更に真言密教批判などを加えた増補本(「広本」)が本圀寺にある。
正嘉年間以来、地震・暴風雨・飢饉・疫病などの災害が相次いだ。
当時鎌倉にいた日蓮は立正安国論撰述の前年『守護国家論』を撰述したのに続いて、宗教家としての憂慮から政治・宗教のあるべき姿を当時鎌倉幕府の事実上の最高指導者である北条時頼に提示するために駿河国実相寺 (富士市)に籠って執筆した。
後にこの書を持参して実際に時頼に提出している。
この中で日蓮は災害の原因を人々が正法である法華経を信じずに浄土宗などの邪法(邪悪な教え)を信じているからであるとして対立宗派を非難し、法華経だけではなく鎮護国家の聖典とされた金光明最勝王経なども引用しながら、このまま浄土宗などを放置すれば国内では内乱、外国からは侵略を受けると唱え、逆に正法である法華経を中心とすれば(「立正」)、国家も国民も安泰となる(「安国」)と主張したのである。

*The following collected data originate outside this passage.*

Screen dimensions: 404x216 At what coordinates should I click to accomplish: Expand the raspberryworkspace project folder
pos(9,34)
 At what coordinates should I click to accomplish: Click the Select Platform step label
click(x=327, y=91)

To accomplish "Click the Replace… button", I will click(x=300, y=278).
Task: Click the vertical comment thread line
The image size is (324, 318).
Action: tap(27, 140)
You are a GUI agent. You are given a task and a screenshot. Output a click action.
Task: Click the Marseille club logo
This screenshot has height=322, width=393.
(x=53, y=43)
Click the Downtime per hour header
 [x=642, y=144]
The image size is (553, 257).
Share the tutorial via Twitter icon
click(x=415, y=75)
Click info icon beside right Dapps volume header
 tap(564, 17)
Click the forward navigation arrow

具体的には、当時の漁民に継承された蝦夷の哲学と法華経に秘められた数の奥義が一致することから、自然界の妙法を説いた法華経の正当性を説いたもの。
なお、蝦夷の哲学とは、女性の大虫の周期が日の自転周期に一致する事から、その胎から生まれたなん人にも宇宙の理が備わり、日の恩恵を受けているという考え方。
この内容はたちまち内外に伝わり、その内容に激昂した浄土宗の宗徒による日蓮襲撃事件を招いた上に、禅宗を信じていた時頼からも「政治批判」と見なされて、翌年には日蓮が伊豆国に流罪となった。
ところが時頼没後の文永5年(1268年)にはモンゴル帝国から臣従を要求する国書が届けられて元寇の到来に至り、続いて国内では時頼の遺児である執権北条時宗が異母兄北条時輔を殺害し、朝廷では後深草上皇と亀山天皇の対立の様相を見せ始めるなど、内乱の兆しを思わせる事件が発生した。
これを見た日蓮とその信者は立正安国論をこの事態の到来を予知した予言書であると考えるようになった。
日蓮はこれに自信を深め、弘安元年(1278年)に改訂を行い(「広本」)、以後も2回、合わせて3回の「国家諫暁」(権力者への助言)を行うことになる。
この中で日蓮は、“くに”という字を“國”“囻”“国”の3字を使い分けた。
國はLand、囻はNation、国はStateの義であろうとされている。